He argued that local refineries, including his own state-of-the-art facility, are being financially squeezed as they struggle to compete with cheaper, lower-quality imports.
This clash between domestic producers and fuel importers has triggered a price war across retail outlets.
In states like Lagos and Ogun, some independent filling stations are selling petrol for under ₦860 per litre—lower than the ₦865–₦875 range set by Dangote-affiliated marketers like MRS and Heyden.
Meanwhile, importers such as Aiteo and Menj have slashed their depot prices to ₦815 per litre, beating Dangote’s N820 offer.

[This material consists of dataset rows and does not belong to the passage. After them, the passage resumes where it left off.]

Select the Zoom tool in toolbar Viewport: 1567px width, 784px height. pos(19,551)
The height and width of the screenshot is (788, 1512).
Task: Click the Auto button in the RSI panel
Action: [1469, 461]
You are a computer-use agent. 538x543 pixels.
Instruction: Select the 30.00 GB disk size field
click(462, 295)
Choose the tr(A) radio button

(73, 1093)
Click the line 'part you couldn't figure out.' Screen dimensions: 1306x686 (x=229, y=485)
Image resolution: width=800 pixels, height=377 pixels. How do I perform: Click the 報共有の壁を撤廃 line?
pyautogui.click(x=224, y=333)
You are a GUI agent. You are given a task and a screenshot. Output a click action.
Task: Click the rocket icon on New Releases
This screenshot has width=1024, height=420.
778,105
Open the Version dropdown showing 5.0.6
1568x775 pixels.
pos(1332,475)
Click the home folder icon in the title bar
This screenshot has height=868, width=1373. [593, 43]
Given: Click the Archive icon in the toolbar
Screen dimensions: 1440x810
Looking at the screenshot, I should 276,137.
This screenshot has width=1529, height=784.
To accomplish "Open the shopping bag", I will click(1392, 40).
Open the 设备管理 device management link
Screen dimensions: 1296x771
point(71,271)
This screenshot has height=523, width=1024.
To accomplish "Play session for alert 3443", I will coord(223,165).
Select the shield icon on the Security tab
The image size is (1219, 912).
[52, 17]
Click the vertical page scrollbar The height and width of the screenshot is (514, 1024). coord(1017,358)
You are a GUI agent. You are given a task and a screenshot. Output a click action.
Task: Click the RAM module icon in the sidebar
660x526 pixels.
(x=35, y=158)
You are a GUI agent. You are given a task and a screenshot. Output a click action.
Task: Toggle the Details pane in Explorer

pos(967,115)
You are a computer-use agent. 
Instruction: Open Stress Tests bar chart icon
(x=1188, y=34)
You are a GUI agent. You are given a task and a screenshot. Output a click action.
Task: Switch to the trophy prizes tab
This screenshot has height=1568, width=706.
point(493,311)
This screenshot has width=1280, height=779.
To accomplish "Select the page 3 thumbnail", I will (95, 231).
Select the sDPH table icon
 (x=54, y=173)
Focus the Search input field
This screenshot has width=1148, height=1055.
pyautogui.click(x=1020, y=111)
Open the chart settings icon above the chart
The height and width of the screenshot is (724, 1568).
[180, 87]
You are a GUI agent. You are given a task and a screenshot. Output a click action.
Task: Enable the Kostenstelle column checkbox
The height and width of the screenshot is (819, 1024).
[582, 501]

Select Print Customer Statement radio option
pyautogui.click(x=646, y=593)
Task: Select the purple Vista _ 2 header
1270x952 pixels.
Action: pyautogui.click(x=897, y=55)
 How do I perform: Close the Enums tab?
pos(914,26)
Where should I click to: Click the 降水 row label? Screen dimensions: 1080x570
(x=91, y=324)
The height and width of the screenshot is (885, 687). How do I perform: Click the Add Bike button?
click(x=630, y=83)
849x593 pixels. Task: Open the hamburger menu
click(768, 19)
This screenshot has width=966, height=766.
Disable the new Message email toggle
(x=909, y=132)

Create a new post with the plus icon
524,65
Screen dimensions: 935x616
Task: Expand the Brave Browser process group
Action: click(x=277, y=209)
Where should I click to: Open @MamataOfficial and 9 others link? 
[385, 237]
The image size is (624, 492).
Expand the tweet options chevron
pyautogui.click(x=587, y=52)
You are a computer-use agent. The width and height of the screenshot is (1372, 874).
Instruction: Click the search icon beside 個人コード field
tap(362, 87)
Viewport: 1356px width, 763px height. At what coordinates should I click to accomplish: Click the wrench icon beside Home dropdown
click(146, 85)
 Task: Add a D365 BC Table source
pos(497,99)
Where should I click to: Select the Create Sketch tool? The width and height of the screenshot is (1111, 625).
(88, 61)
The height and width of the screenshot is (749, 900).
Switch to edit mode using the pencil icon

In early July, the Dangote Refinery responded by reducing its ex-depot price of Premium Motor Spirit (PMS) from ₦880 to ₦840 per litre in a bid to stay competitive.
According to a Federation Accounts Allocation Committee (FAAC) document obtained by The Punch, Nigeria imported 2.32 billion litres of petrol during May and June. Local refineries, by contrast, supplied just 927 million litres during the same period.
Here’s a breakdown:
June 2025:
Imported: 1.023 billion litres (34.10 million litres/day)
Locally refined: 455.2 million litres (15.2 million litres/day)
May 2025:
Imported: 1.297 billion litres (43.22 million litres/day)
Locally refined: 472.07 million litres (15.74 million litres/day)
Distribution data also showed that 455.2 million litres were trucked directly from refineries, while 985.6 million litres came from depots—an 18.55% increase over May’s 1.22 billion litres.
However, the total national supply dropped by 16.42% from 1.77 billion litres in May to 1.48 billion litres in June.
Daily distribution averaged 54 million litres in May and 48 million litres in June, with the number of delivery trucks decreasing from 37,000 to 32,000 during the same period.
With an average pump price of ₦905 per litre, marketers spent an estimated ₦2.1 trillion on fuel imports during May and June alone—further straining Nigeria’s FX reserves.
The current imbalance between domestic production and imports not only undermines investments in local refining infrastructure but also exposes Nigeria to global fuel market volatility and continued pressure on its currency.